De vreemdeling scheen tevreden; een vluchtige, satanische lach speelde om zijn bleeke lippen; hij zag nog eens met bezorgdheid naar zijn valies, nam een notitieboekje uit zijn borstzak en begon te schrijven en te bladeren.
‘Hoever moeten we nog sporen?’ vroeg Jeannette aan haar man.
‘Over een kwartier zijn we te S., waar we twee minuten oponthoud hebben. Aan het hoofdstation van V. moeten we uitstappen en een kwartier wachten en dan gaan we zonder verder oponthoud naar B.’
‘We zullen te S. een andere coupé nemen, niet waar?’ vroeg Jeannette.
‘Zeker, dan zijn we dien vent kwijt.’
De trein was op vijf minuten afstand van S. De vreemdeling stak zijn notitieboekje in den zak en ging zijn medereizigers scherp zitten aanstaren.
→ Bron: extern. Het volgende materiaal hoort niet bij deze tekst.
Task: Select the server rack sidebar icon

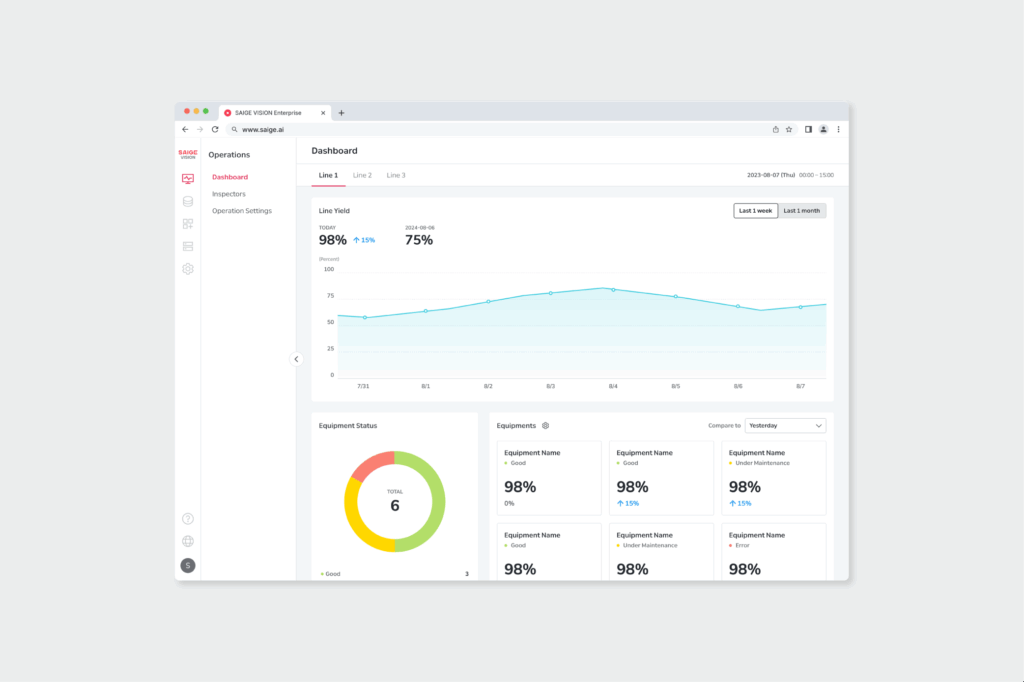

Reeds floot de locomotief bij de nadering van het station. D[e] sombere reiziger stak voorzichtig de hand in het valies, betastte de in papier gepakte flesch en scheen ze half om te keeren. Toen drukte hij den beugel van zijn koffertje zoo ver mogelijk dicht en zag zijn gezelschap weer scherp aan.
Jeannette geraakte bijna van haar stukken en Henri wist niet wat hij van dien man denken moest. De trein hield stil, maar het echtpaar waagde het niet langs den gevaarlijken reiziger te gaan om de coupé te verlaten; beangstigd bleven zij zitten in hun hoek bij het tegenovergestelde portier.
Maar op eens sprong de vreemdeling zelf op en verliet haastig den waggon.